BOLOGNA. Bisognerà attendere ancora qualche giorno: la corte d'appello di Bologna si è riservata la decisione sulla consegna alla Germania di Serhii Kuznietsov, il 49enne ex militare dell'esercito ucraino arrestato lo scorso 21 agosto, mentre si trovava in vacanza nei dintorni di Rimini, con l'accusa di aver sabotato il gasdotto Nord Stream nel settembre 2022.
L'udienza era già stata rinviata lo scorso 3 settembre, in seguito alle istanze avanzate dal difensore di Kuznietsov, l'avvocato roveretano Nicola Canestrini.
"La Procura generale ha chiesto il rigetto dell'eccezione sull'immunità funzionale - ha dichiarato alle agenzie di stampa Canestrini al termine dell'udienza - dicendo che la questione non può essere considerata perché non risulta ufficialmente la prova del fatto che si trattasse di una operazione militare, ecco perché avevo chiesto alla Corte italiana di acquisire queste informazioni dal fascicolo dell'autorità giudiziaria tedesca".
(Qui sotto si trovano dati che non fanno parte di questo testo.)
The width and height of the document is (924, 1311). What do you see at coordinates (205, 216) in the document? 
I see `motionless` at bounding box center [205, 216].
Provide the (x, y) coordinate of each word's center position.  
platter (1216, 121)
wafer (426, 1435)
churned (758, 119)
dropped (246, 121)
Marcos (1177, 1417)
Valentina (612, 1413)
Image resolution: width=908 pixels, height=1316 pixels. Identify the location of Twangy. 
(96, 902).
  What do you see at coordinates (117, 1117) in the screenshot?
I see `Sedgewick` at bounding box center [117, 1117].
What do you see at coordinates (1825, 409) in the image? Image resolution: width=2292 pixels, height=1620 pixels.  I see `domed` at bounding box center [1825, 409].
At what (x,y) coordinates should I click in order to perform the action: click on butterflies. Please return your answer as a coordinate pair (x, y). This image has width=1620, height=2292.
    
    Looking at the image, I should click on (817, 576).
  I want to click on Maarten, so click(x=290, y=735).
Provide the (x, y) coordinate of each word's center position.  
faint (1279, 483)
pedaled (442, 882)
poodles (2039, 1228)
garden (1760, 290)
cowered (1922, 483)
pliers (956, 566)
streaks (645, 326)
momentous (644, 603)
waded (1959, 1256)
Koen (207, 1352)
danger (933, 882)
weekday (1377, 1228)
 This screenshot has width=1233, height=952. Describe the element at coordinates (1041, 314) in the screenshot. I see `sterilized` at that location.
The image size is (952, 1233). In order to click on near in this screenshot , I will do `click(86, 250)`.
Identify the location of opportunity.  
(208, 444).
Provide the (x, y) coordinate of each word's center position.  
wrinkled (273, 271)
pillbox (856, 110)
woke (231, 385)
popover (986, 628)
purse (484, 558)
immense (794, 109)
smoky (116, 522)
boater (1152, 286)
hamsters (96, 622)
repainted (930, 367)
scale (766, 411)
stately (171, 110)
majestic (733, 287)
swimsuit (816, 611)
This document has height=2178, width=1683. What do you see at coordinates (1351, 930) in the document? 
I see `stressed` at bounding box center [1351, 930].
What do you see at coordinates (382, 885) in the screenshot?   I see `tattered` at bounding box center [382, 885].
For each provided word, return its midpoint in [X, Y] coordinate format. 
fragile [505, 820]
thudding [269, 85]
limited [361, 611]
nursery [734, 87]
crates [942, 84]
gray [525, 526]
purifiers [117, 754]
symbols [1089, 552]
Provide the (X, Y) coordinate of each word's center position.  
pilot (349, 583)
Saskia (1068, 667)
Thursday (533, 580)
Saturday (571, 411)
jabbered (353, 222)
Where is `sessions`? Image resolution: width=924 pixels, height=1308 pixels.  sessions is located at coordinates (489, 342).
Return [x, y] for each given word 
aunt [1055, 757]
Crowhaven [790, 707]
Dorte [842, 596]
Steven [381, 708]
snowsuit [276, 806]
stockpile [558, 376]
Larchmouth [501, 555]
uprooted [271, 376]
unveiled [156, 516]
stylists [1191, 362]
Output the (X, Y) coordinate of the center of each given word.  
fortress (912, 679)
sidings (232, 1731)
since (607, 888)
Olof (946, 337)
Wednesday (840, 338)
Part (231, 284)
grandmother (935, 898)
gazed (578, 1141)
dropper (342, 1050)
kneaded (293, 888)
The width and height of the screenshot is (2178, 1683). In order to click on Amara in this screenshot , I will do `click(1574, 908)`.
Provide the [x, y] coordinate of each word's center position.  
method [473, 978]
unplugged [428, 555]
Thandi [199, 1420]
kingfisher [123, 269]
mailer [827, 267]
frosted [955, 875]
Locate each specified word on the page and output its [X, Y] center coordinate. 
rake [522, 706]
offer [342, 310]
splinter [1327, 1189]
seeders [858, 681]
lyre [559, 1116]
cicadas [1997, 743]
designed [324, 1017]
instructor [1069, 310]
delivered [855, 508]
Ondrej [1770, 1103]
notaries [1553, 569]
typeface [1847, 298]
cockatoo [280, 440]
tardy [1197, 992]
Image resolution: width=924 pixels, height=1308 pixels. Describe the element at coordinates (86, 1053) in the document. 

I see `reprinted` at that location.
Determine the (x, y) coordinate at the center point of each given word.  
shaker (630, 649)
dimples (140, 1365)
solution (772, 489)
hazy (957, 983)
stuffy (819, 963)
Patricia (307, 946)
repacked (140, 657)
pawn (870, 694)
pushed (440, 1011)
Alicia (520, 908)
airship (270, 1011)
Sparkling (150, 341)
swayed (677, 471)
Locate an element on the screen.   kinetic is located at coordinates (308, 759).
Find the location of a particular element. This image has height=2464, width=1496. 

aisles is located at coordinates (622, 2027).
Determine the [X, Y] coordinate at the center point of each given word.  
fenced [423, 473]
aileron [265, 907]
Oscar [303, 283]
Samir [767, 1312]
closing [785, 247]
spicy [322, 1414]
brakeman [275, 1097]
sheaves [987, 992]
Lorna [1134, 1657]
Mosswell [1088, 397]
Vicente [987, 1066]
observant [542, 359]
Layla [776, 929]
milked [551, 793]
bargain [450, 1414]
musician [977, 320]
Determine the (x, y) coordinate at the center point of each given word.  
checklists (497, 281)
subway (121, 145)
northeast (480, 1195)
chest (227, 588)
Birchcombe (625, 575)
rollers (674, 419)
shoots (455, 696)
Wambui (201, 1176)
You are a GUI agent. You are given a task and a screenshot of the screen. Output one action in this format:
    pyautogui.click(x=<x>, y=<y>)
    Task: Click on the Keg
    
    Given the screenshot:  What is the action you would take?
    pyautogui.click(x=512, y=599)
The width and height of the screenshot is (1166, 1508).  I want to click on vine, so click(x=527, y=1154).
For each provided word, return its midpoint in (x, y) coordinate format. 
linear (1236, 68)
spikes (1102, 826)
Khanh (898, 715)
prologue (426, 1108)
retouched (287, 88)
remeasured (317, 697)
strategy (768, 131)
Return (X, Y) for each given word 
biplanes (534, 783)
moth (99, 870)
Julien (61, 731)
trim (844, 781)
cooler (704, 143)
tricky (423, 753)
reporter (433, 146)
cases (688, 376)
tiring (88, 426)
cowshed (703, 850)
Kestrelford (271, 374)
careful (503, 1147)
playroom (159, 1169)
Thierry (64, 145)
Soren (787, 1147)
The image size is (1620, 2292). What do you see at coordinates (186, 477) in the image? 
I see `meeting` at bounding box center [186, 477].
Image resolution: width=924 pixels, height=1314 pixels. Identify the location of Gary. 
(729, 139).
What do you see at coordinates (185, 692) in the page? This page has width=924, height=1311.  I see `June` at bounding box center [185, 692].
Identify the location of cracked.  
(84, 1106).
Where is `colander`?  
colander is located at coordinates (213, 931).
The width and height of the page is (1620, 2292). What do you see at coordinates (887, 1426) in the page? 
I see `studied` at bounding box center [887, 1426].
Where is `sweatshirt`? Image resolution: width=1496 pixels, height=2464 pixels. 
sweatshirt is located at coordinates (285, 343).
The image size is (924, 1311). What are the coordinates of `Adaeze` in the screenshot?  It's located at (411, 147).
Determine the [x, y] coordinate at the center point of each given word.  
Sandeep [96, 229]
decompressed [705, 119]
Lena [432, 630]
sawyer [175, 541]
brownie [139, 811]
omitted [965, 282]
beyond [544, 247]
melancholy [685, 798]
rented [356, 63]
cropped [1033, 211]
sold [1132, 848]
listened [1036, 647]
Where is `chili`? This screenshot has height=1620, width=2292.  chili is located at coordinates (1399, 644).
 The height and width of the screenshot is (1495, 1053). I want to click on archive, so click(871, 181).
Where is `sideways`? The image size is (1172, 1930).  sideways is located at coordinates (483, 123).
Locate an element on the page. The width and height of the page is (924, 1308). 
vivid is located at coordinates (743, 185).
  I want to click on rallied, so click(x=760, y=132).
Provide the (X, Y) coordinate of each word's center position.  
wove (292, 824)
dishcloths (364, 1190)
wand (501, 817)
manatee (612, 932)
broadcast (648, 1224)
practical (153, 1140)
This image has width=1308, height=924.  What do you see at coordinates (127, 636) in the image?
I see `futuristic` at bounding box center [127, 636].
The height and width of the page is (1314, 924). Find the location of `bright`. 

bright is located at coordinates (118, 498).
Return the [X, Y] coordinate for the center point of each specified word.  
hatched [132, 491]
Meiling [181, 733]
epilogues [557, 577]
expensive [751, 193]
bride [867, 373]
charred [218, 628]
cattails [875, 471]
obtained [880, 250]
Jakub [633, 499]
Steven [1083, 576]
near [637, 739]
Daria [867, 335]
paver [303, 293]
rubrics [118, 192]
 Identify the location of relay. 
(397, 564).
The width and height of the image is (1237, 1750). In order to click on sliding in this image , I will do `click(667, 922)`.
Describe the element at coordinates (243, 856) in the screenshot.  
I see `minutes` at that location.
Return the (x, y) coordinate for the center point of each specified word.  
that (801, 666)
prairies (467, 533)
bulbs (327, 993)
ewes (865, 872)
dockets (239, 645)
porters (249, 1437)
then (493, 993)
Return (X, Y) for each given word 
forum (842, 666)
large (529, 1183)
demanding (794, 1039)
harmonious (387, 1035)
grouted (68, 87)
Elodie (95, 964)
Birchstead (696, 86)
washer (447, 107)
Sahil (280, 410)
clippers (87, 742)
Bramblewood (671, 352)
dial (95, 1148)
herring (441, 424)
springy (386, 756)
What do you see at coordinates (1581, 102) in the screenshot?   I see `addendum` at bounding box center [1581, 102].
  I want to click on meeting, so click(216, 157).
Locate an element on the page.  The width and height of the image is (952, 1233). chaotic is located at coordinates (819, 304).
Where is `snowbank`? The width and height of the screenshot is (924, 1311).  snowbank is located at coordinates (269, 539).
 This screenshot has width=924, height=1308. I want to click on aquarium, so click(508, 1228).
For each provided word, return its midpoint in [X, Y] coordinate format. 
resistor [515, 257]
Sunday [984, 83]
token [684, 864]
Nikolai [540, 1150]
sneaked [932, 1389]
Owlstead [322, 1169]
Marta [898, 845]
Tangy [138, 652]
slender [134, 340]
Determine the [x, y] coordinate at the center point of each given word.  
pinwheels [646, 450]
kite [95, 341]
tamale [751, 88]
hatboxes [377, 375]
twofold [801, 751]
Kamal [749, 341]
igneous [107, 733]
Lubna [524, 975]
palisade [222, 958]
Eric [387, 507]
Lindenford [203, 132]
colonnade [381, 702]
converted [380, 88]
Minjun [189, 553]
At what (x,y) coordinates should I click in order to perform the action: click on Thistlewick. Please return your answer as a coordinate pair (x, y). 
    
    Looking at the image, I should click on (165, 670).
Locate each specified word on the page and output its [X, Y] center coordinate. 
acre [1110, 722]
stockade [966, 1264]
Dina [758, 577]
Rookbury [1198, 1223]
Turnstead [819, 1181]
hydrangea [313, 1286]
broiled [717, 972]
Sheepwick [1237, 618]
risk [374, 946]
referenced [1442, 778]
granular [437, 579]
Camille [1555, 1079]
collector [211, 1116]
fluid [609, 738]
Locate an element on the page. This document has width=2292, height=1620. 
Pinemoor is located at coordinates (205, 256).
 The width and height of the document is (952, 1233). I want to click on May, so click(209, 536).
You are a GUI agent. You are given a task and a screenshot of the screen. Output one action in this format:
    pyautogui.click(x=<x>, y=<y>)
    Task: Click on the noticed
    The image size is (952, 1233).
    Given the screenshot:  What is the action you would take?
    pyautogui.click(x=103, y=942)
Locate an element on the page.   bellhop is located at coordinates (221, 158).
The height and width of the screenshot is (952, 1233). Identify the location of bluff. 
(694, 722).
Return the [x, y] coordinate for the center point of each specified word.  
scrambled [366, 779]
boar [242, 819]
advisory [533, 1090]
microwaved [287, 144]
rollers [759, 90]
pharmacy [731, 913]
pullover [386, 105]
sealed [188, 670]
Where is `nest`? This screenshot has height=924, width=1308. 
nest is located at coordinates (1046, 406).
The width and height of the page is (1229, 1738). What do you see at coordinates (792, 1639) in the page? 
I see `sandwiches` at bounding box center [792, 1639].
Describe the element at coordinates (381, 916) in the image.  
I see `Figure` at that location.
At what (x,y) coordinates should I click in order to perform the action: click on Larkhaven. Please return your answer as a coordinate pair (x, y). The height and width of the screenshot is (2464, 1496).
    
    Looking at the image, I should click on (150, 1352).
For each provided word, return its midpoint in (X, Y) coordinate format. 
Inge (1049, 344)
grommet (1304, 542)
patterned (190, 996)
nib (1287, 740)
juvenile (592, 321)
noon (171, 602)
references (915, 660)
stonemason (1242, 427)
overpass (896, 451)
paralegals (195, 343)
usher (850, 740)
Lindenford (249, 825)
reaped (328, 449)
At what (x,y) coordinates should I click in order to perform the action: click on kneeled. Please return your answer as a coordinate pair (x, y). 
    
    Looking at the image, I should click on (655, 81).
Per il legale, "la questione centrale è se questo è un soldato che ha eseguito ordini legittimi, in ipotesi accusatoria, perché lui contesta comunque la sua presenza" sul luogo dell'attentato, "o se invece questa immunità funzionale non possa essere invocata. Noi abbiamo documentato, tramite inchieste giornalistiche investigative del Washington Post e Der Spiegel, che fanno interviste a personaggi coinvolti nella Nato attualmente, tra cui capi di Stato di nazioni europee, che parlano di operazione militare ucraina. Se così fosse - conclude Canestrini - dobbiamo saperlo, perché è un'immunità che a mio avviso si applica anche nel procedimento di consegna di mandato di arresto europeo".